The authority added it's weight to the government initiative which urges motorists across the county to "Kill Your Speed".

The county council and Lancashire Constabulary have joined forces to drive the campaign home in an attempt to cut the number of road accidents. Lancashire's highways and transportation chairman, County Coun Richard Toon, said: "Few people think of themselves as irresponsibly fast drivers.

"The trouble is that dangerous speed is much slower than we think.

"The message for motorists is clear -- when you get behind the wheel, drive at a sensible speed.

"Everyone who drives can play a part and help make the roads of Lancashire safer." Details of the campaign and free car stickers are available on the freephone action line on 0800 3281 635. Research indicates that speed is a major contributory factor in around a third of all road crashes.
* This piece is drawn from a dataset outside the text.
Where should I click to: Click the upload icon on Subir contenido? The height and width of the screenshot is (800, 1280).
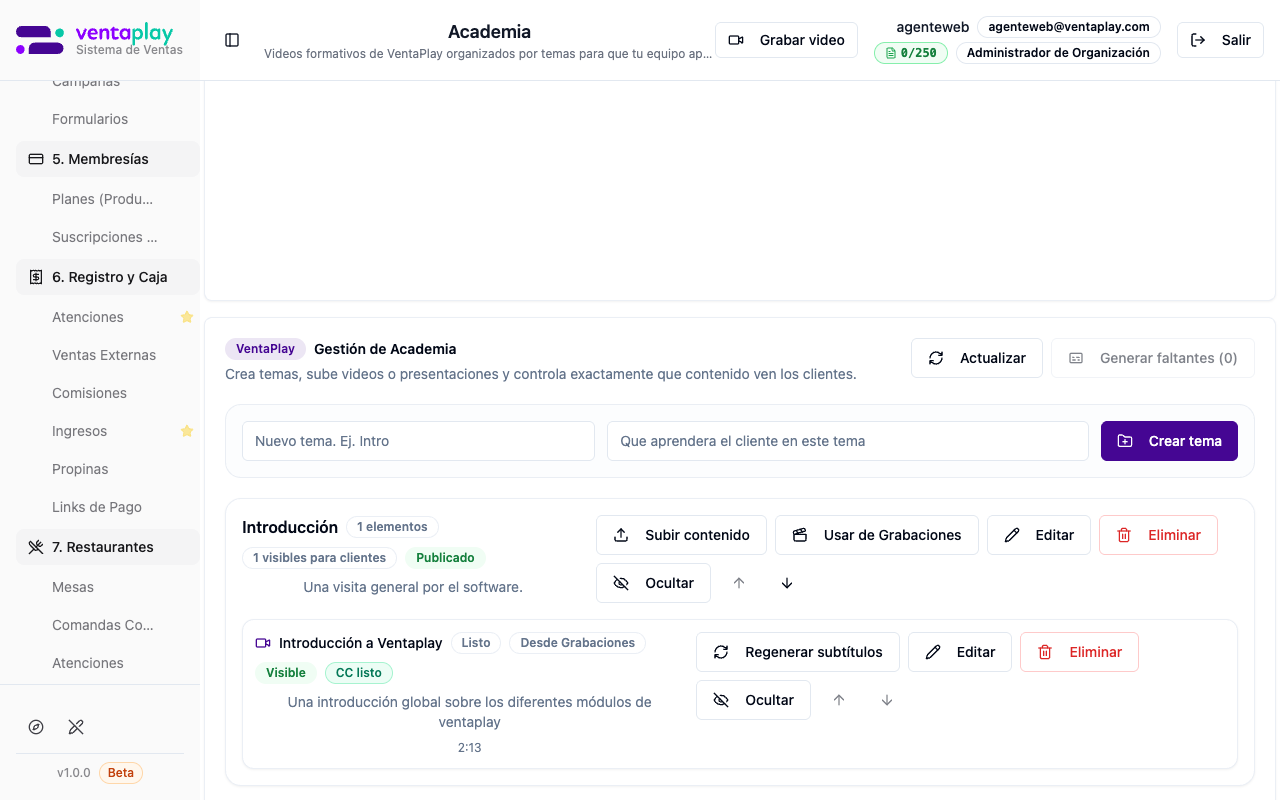[x=622, y=535]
The campaign also highlights how:

About two-thirds of all crashes in which people are killed or seriously injured happen on roads where the speed limit is 30mph or less.

70 per cent of people break the speed limit on these roads, though usually by no more than five or six miles an hour.
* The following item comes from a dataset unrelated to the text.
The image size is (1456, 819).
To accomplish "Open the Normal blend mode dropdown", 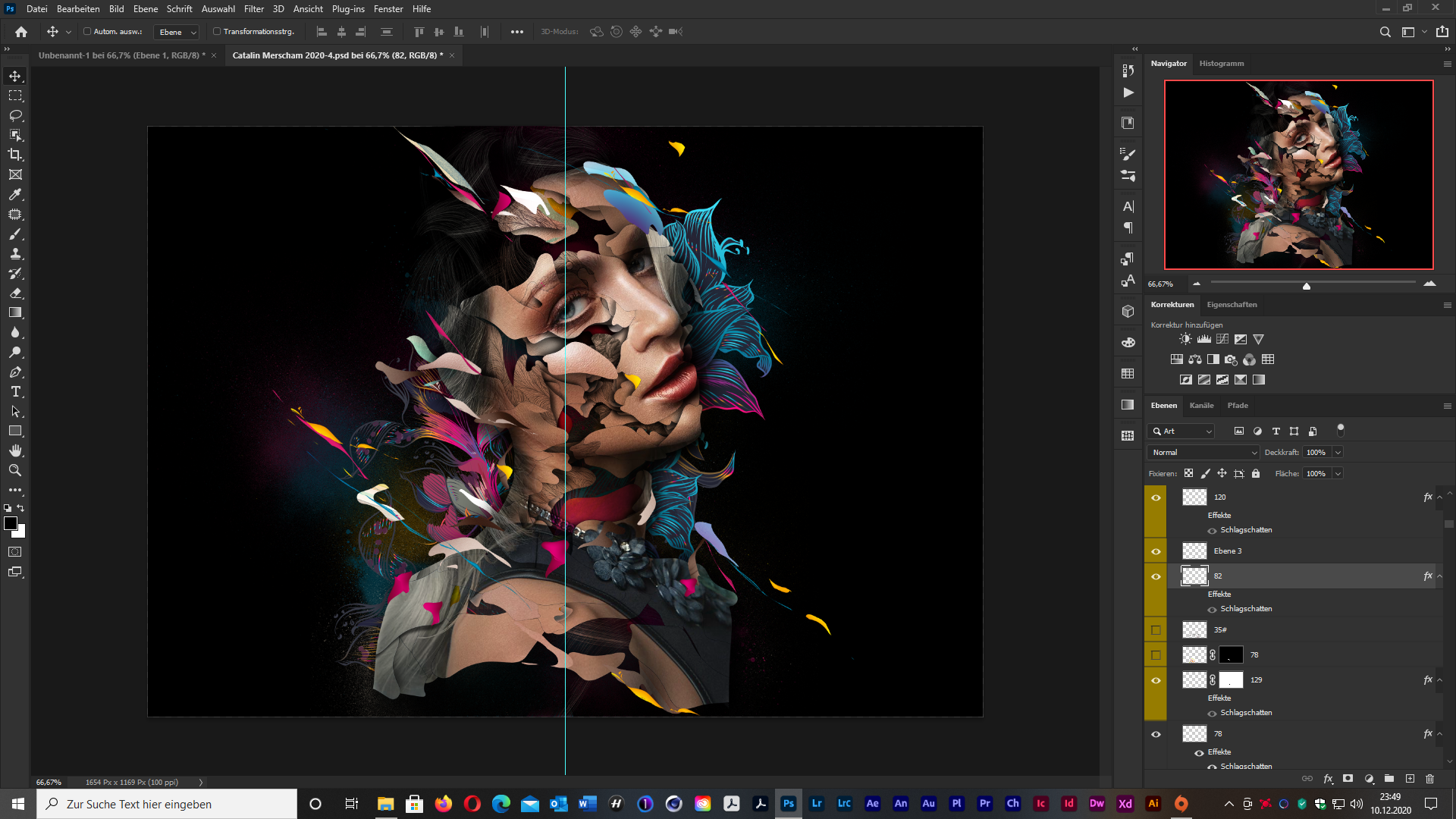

Even in good conditions, the difference between 30mph and 35mph is an extra stopping distance of around six-and-a-half metres - longer than two Minis.

Should a pedestrian be hit at that extra speed, the force of the impact increases by over a third, making injuries far more serious and death more likely.

At 35mph you are twice as likely to kill someone as you are at 30mph.

If a car is dropped nose down from the height of a two-storey building, it will be travelling at around 30mph when it hits the ground.